Monterey Park transformed the Chinese American experience, NYT, Jan. 23, 2023.

By David Pierson

Known as the first suburban Chinatown, the city would spearhead massive demographic changes across Southern California.

There are few places in the United States that hold greater significance to the Chinese American community than Monterey Park, Calif.
Known as the first suburban Chinatown, the city owes its changes to the late Chinese American real estate developer Fred Hsieh, who promoted the community about seven miles east of downtown Los Angeles as the “Chinese Beverly Hills.”
His vision would ignite a demographic transformation starting in the 1970s as Monterey Park and the neighboring city of Alhambra welcomed more and more middle-class ethnic Chinese residents from both home and abroad. In 1983, the city made history by naming its first Chinese American female mayor, Lily Lee Chen.

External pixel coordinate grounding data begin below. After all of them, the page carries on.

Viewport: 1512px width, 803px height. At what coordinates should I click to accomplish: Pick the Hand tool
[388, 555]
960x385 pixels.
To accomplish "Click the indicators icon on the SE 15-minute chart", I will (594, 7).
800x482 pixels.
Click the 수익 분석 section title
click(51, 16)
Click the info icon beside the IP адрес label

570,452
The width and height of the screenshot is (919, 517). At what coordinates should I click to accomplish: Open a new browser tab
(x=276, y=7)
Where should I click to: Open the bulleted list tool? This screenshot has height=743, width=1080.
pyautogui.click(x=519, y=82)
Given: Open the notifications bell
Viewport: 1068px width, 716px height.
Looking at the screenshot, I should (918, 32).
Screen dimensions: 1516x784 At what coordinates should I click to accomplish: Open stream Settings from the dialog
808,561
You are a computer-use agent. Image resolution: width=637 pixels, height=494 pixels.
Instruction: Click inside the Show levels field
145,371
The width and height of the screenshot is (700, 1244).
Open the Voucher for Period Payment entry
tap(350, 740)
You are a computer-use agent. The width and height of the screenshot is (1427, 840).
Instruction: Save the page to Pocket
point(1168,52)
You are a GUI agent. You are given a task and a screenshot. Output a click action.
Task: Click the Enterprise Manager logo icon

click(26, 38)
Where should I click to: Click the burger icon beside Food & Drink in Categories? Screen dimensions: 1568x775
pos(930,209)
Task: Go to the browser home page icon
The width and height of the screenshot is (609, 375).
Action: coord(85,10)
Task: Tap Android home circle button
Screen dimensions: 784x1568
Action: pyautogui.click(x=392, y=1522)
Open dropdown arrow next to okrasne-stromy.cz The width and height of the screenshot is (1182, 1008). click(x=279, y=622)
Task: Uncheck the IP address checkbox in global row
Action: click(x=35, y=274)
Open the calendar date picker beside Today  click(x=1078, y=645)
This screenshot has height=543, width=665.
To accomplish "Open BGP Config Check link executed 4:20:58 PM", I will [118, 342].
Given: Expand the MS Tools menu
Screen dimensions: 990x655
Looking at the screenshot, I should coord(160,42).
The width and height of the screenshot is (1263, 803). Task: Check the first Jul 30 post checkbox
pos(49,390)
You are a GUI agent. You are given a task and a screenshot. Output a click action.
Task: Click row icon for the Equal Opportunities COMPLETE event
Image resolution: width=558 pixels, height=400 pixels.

Delegations from China and Taiwan made a point of visiting Monterey Park on trips to Los Angeles. Monterey Park’s development mirrored the changes taking place thousands of miles away in Asia. While many of the first ethnic Chinese residents in the city came from Hong Kong and Taiwan, it would increasingly take in arrivals from mainland China starting around 2000 as the world’s most populous country experienced historic economic growth. Trade between the United States and China compelled more wealthy Chinese immigrants to plant roots in the city, but it also made it a destination for undocumented immigrants, who were funneled into jobs in the suburb’s many restaurants, nail salons and massage parlors.